____ FONTE

Ao aceitar a doação de imóvel público com encargo como condição para o aperfeiçoamento do negócio jurídico, o donatário assume o ônus de cumprir a obrigação estipulada. A invalidação dessa cláusula pelo Poder Judiciário é admitida apenas em situações absolutamente excepcionais.

Rafael Luz
Afastamento do encargo como condição para doação é medida absolutamente excepcional, segundo ministro Cueva
Rafael Luz

Com esse entendimento, a 3ª Turma do Superior Tribunal de Justiça deu provimento ao recurso especial ajuizado pela Companhia Imobiliária de Brasília (Terracap) para anular o processo em que o Tribunal de Justiça do Distrito Federal afastou cláusulas restritivas impostas na doação de um terreno no Distrito Federal em favor do Grêmio Esportivo Brasiliense.

O voto do relator, acompanhado à unanimidade, anulou o processo pela ausência de intervenção do Ministério Público na origem, em prejuízo ao interesse público. Ainda assim, avançou ao mérito do recurso para definir o tema de fundo em discussão.

No caso, a Companhia Urbanizadora da Nova Capital do Brasil (Novacap) — que foi sucedida pela Terracap — doou imóvel de 160 mil metros quadrados ao clube esportivo em 1962, mas estabeleceu condições para o usufruto do local.

Assim, deveria construir uma praça de esportes, a sua respectiva sede social e, ainda, não alienar, locar ou emprestar, a qualquer título, o imóvel doado, sob pena de revogação da doação.

Exatamente 56 anos mais tarde, o clube ajuizou ação com o objetivo de afastar esses encargos, que constam da matrícula do imóvel. O juiz de primeiro grau julgou o pedido improcedente, mas o TJ-DF deu provimento à apelação.

A corte entendeu que não se pode permitir a manutenção de cláusula restritiva de caráter perpétuo, sob pena de se inviabilizar a utilidade do direito de propriedade.

________

DESAFIO 1: Traduza para o inglês esta frase do texto sobre a doação do terreno: "No caso, a Companhia Urbanizadora da Nova Capital do Brasil (Novacap) — que foi sucedida pela Terracap — doou imóvel de 160 mil metros quadrados ao clube esportivo em 1962, mas estabeleceu condições para o usufruto do local."
DESAFIO 2: Prossiga com o texto sobre a doação do terreno a partir da última frase apresentada.

____ DADOS REGISTRADOS

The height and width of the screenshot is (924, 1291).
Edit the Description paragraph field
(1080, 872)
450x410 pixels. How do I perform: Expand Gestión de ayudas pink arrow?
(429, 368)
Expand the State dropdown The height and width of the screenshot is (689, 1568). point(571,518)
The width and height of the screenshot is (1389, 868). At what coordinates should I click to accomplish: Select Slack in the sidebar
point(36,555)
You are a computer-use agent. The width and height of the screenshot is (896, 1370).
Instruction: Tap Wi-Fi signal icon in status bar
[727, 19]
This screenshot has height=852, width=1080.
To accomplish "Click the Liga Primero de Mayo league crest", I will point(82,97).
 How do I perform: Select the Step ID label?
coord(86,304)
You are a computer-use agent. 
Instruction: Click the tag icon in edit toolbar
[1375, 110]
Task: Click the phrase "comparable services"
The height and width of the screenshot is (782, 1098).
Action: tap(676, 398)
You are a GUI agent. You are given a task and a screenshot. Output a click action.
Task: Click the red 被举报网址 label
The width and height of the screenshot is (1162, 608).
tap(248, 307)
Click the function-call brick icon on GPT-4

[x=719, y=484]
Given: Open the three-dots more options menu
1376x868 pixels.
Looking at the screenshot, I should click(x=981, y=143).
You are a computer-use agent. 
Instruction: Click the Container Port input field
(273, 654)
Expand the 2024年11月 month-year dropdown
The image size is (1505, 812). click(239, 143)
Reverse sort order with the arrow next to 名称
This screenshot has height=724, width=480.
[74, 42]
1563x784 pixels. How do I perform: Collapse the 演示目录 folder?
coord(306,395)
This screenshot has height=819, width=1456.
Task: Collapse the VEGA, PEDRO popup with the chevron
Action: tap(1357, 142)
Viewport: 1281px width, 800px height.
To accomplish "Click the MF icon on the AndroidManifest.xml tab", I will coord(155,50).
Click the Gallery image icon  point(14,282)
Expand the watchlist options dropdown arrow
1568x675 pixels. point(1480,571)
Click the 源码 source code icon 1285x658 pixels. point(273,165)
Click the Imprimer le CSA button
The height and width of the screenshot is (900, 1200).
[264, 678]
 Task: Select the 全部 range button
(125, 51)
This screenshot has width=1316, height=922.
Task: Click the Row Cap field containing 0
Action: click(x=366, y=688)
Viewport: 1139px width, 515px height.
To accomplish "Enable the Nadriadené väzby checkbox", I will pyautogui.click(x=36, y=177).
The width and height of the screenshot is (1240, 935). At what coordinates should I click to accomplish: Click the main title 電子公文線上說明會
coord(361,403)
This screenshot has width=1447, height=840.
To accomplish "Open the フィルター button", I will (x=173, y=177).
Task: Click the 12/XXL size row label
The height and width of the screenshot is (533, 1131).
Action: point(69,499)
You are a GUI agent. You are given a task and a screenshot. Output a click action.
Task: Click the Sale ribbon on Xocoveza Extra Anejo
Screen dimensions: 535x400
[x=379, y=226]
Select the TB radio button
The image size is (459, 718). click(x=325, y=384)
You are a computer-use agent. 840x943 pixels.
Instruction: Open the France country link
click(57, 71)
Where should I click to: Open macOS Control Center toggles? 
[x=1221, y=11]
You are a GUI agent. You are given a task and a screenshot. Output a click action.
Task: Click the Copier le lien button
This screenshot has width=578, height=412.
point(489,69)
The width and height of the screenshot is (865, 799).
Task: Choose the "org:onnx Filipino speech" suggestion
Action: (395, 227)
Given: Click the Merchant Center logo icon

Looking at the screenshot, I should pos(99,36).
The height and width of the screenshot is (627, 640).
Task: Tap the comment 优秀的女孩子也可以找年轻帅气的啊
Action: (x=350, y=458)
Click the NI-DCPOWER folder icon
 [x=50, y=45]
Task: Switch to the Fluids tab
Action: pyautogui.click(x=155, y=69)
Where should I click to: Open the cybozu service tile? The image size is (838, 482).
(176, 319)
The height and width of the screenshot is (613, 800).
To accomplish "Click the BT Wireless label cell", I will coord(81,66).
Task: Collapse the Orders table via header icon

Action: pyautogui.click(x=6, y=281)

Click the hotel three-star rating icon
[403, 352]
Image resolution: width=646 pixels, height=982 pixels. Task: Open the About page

________

RESULTADO DO EXERCÍCIO 1: In this case, the Companhia Urbanizadora da Nova Capital do Brasil (Novacap), which was succeeded by Terracap, donated a 160,000-square-meter property to the sports club in 1962, but it set conditions for the use of the site.

RESULTADO DO EXERCÍCIO 2:
Depois de acolher a preliminar de nulidade do processo pela falta de intervenção do Ministério Público, o relator, ministro Ricardo Villas Bôas Cueva, avançou para concluir que é inviável o afastamento das cláusulas alusivas ao encargo fixado no momento da doação.

Isso porque, ao aceitar a doação com encargo, o donatário assume, por força do disposto no artigo 553 do Código Civil, o ônus de cumprir a obrigação estipulada. Se houver interesse público ou geral, a execução dessa cláusula pode inclusive ser requerida pelo Ministério Público, mesmo após a morte do doador, conforme o parágrafo único da norma.

Para o relator, o TJ-DF afrontou de forma grave e direta a cláusula geral contratual do artigo 422 do Código Civil que obriga os contratantes a guardar os princípios de probidade e boa-fé na execução e conclusão do contrato.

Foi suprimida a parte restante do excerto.